I have been shopping around for some winter boots lately. I have been wearing light and minimal shoes, some call them barefoot shoes, for a couple of years now for running, hiking, and working and my old heavy work boots that get me through the snow are dragging me down. On a hike around the lake yesterday the weight was especially evident to me as my legs grew weary quickly. Our director, Mike, and I were stalking some geese and ducks who were enjoying the relatively warm water flowing from the spring. Stomping and stumbling through brush and deep snow, I was not likely to sneak up on those jumpy critters before they lit off with honks and quacks of protest, whistling with every beat of their wings. It got me to start thinking about walking lighter. With the moccasins I wear at home and on nicer days here at the Watershed Center, I can feel and adjust to the ground constantly, making each step deliberate, intimate, and responsive. As we continued around the trail, we saw tracks of every kind, except those from people. We were the first on the trail after the snow and got to witness animal trails crisscrossing in every direction. It was amazing to see the deer trails as they followed our man-made path. Some very small tracks, perhaps from one of last spring’s young, show light tracks in between the deep ones. I can just picture this young deer in its first winter, unable or unwilling to pick its feet up high enough to leave clean tracks like those of its mother. Squirrels and rabbits have been active out here as well. One can make out the angle of descent as the rabbit plunged into the deep snow with every bunny hop. Squirrel tracks, running in indiscernible paths from one dug up cache to another, clump together and appear different with nearly every jump, as scattered and random as the edgy critter that left them. Even tiny bird tracks trailed by the soft imprint of a dragging tail can be found crossing our path. Oh! to be that bird! Able to sit atop the deep snow and leave hardly a trace! As we walk, eyes gleaning detective’s clues from the snow, our imaginations constructing the scenes from the night before, we are careful to walk intentionally and softly. The tracks of those before us occupy the main trail, so we walk at the edges, slipping now and then on a rock or a slope. The difficulty is worth it though as we preserve the natural history for the hiker that might follow us.

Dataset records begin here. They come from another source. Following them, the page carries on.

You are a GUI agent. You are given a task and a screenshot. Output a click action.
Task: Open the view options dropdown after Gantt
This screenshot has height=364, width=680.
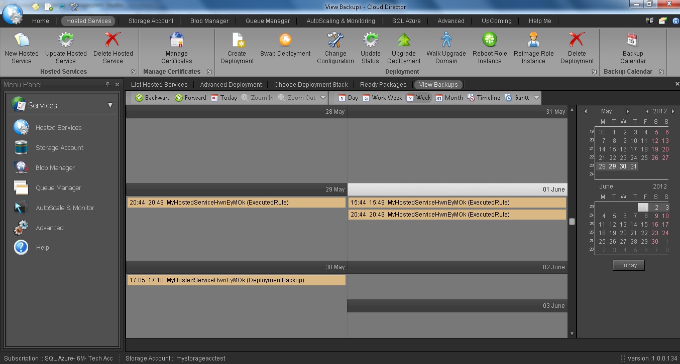[536, 98]
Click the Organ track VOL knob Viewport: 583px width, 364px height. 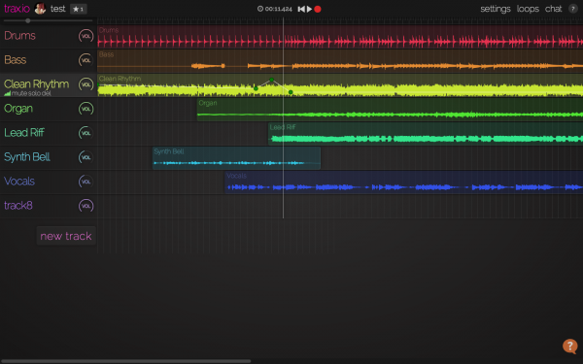tap(86, 109)
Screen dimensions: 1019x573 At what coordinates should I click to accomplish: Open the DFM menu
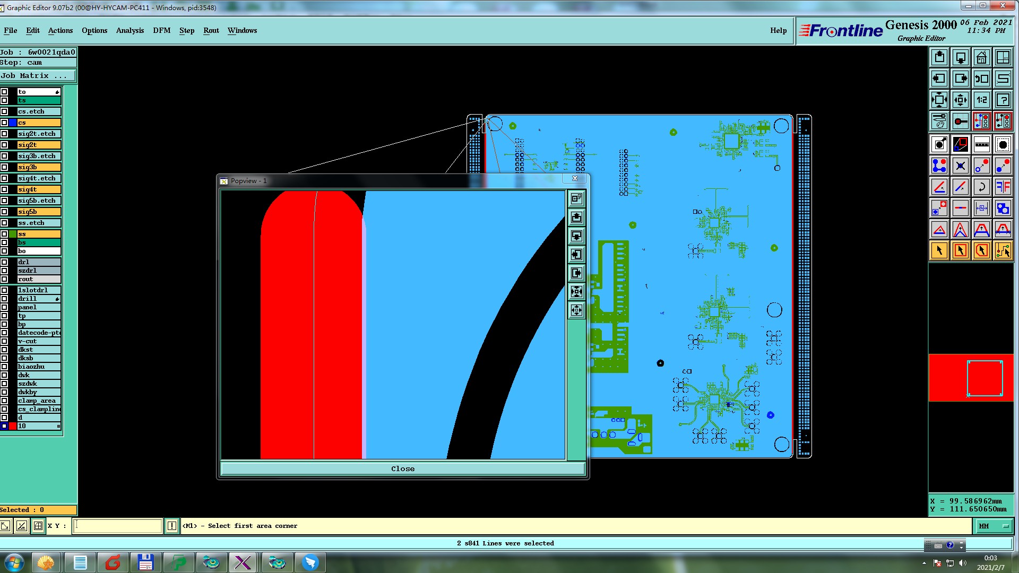point(162,30)
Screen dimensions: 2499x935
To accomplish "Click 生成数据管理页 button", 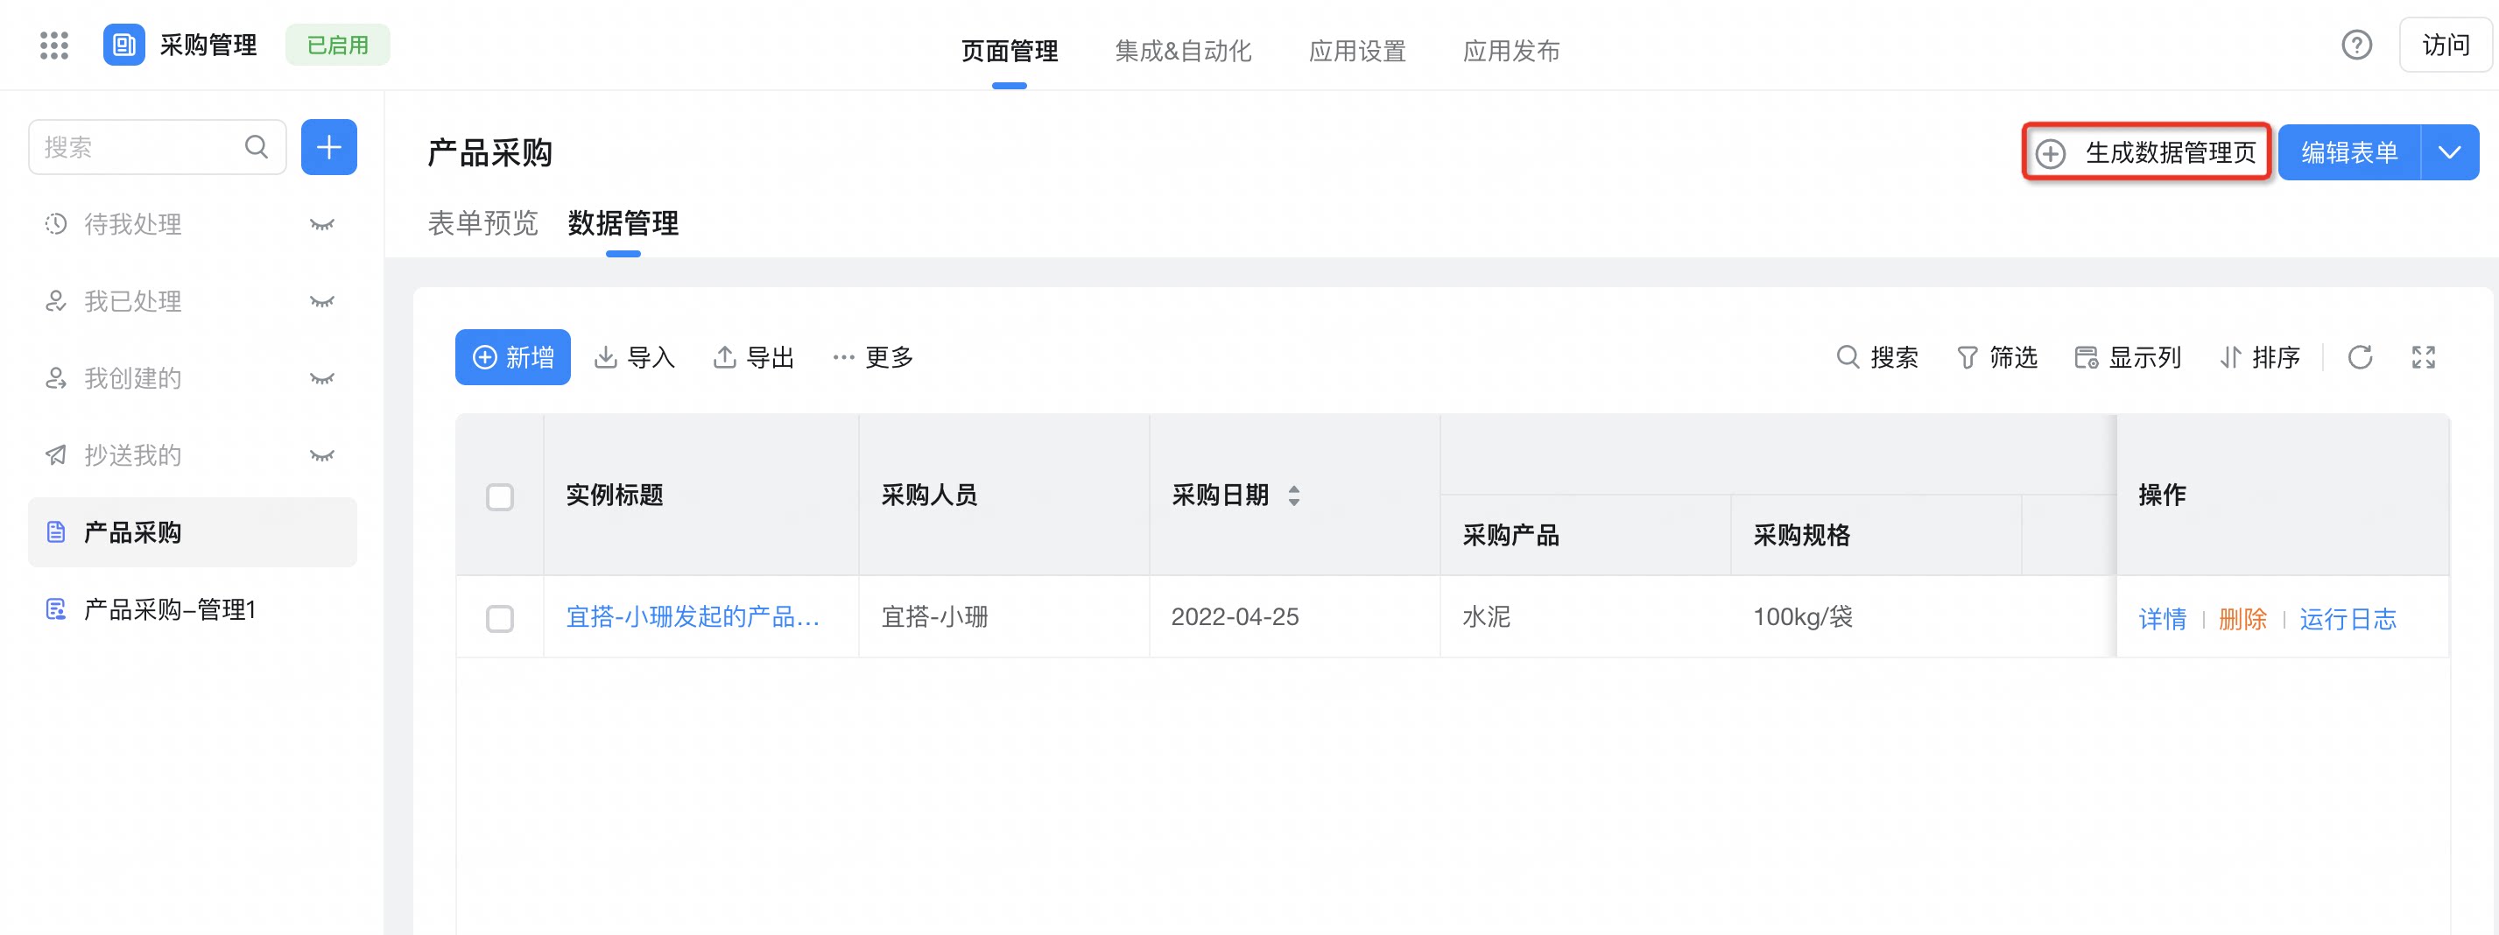I will tap(2146, 152).
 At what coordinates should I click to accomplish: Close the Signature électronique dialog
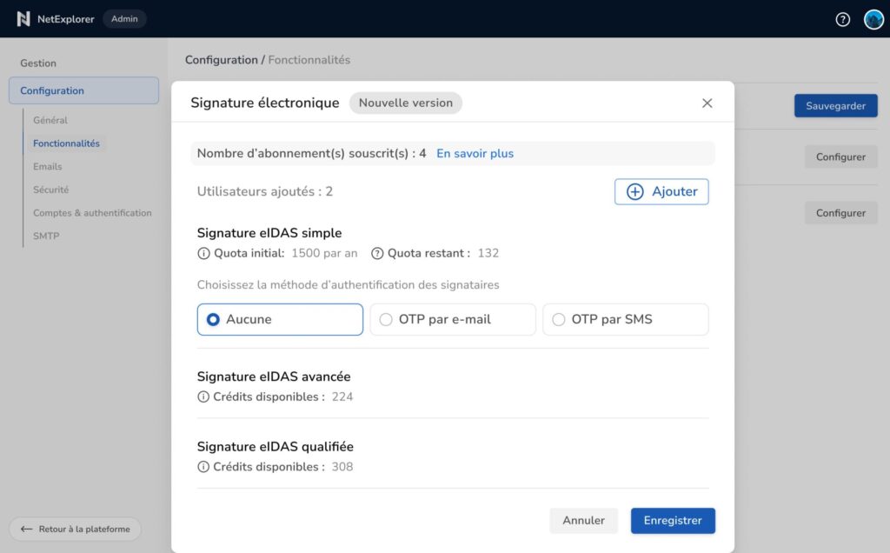(707, 103)
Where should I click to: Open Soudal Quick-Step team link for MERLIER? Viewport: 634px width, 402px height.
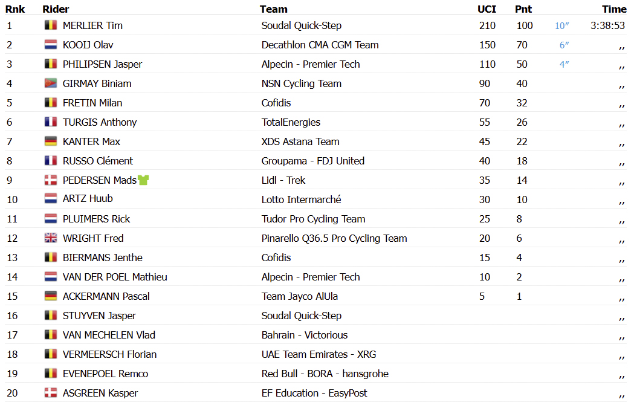pos(301,25)
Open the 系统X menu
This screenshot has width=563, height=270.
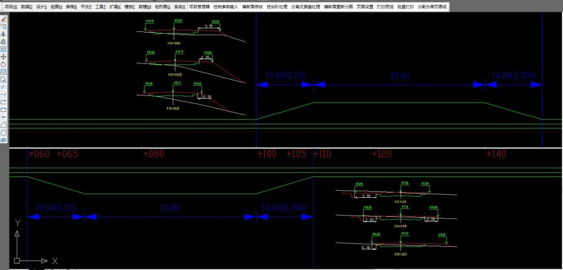(x=180, y=7)
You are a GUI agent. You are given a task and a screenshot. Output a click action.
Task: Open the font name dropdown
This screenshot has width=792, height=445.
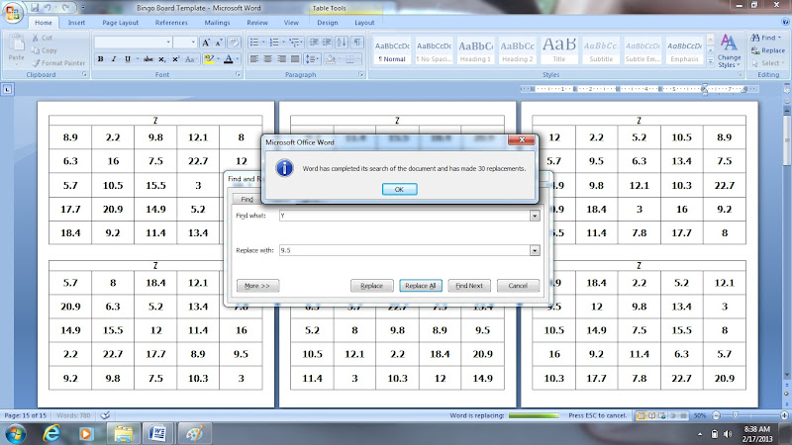168,43
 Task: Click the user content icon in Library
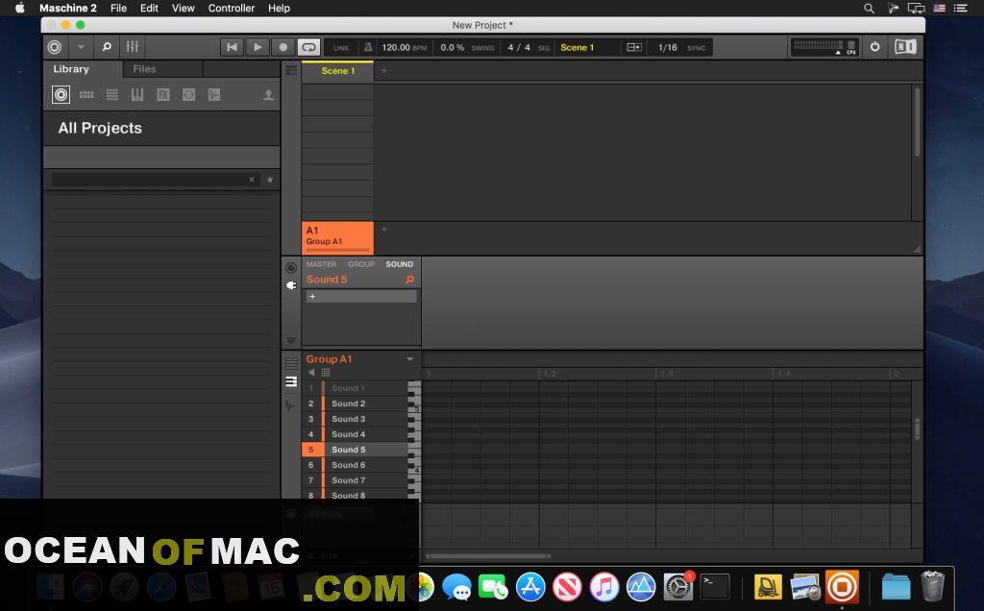pyautogui.click(x=268, y=95)
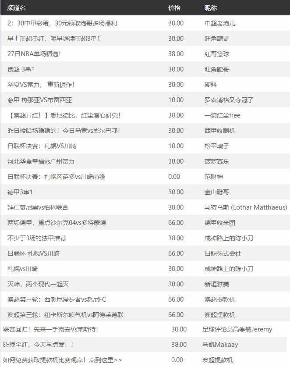This screenshot has width=290, height=367.
Task: Open nickname 红哥篮球
Action: [x=217, y=54]
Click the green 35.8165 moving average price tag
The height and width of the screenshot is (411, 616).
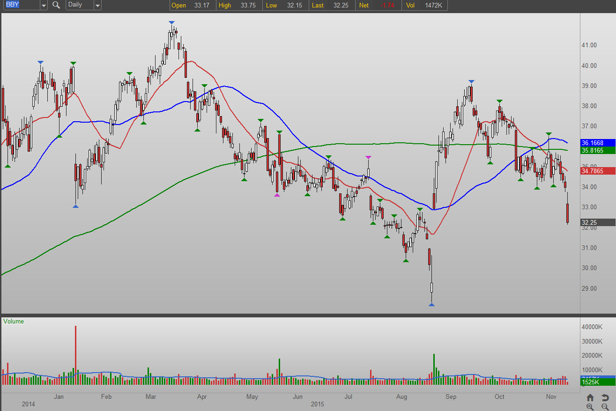pos(598,151)
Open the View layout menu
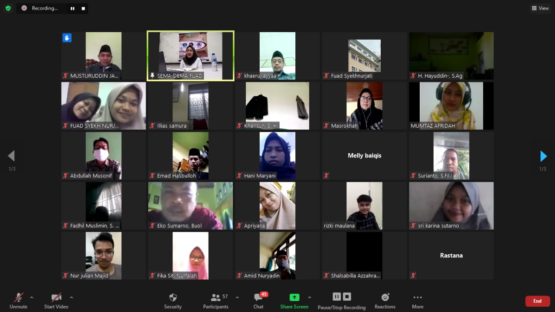555x312 pixels. pos(540,8)
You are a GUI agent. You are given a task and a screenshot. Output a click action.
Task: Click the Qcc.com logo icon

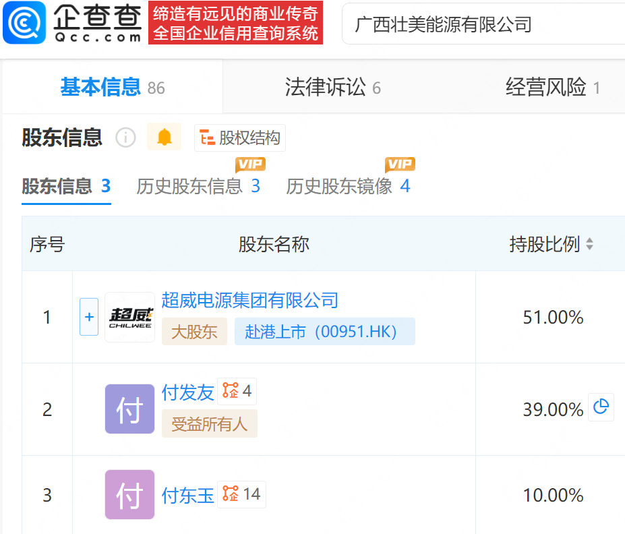coord(24,23)
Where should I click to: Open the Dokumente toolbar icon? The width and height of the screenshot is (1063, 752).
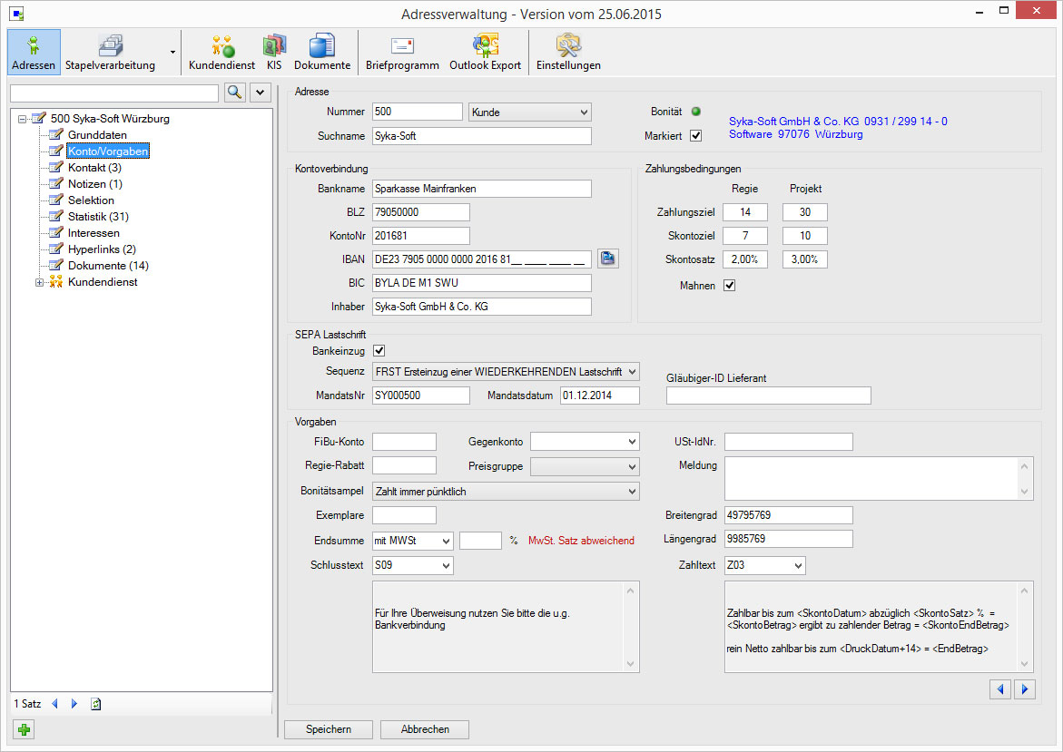(x=321, y=52)
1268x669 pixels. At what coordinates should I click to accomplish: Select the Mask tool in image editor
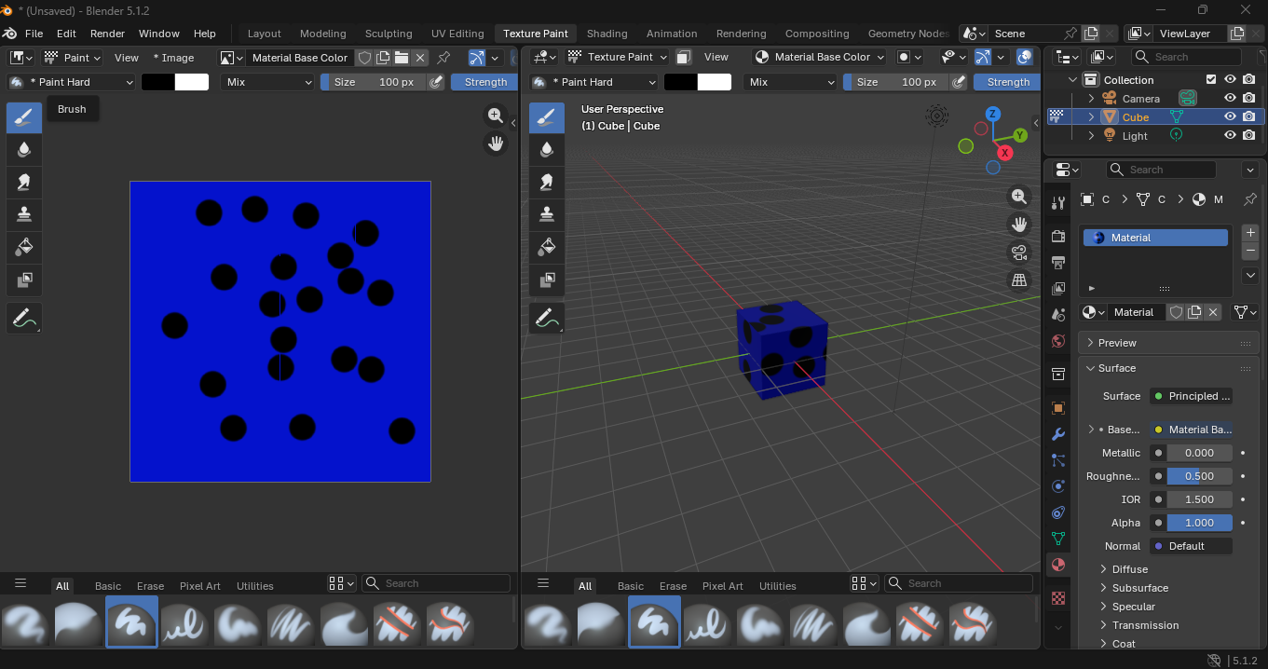24,280
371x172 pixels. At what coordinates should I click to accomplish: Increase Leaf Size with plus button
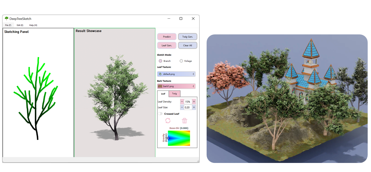(194, 107)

What is it to walk softly? We did our best to walk softly, in the literal sense, but really our actions followed a less literal idea, the idea that we ought to walk as to not disrupt the beauty of the natural surroundings. Sometimes to walk softly is to be diplomatic and amiable, as in “Walk softly and carry a big stick.” (It might have been speak softly, the idea is the same.) To take it further, walking softly may refer to reducing our impacts on the world. Sticking with the feet, we often seek to reduce our (carbon, energy, slavery, conflict) footprint by being conscience consumers and seeking methods for being wise with our resources. Walking softly is not always viewed in a positive light either. When confronted with a particularly difficult or delicate conversation, one is forced to tiptoe around the issue, or walk on eggshells.

I can stand to walk a little softer in my own life. In relationships, work, my own self-image and ideals, I tend to be a bit heavy handed. Are there ways in which I might lighten my step? Many seek to be more assertive in the impetus of a new year, but perhaps there are ways that I can yield a bit more. Can I reduce my carbon footprint by using electricity wisely and sparingly? Better yet, can I walk softly with friends, family, and neighbors who may have a different perspective on the energy system as I explain why conservation is a good work? Can I walk so softly that I leave no tracks on our Ozarks streams, reservoirs, or aquifers? And, if I do make a footprint, can they be like those of a tinny bird, gently hopping along the surface?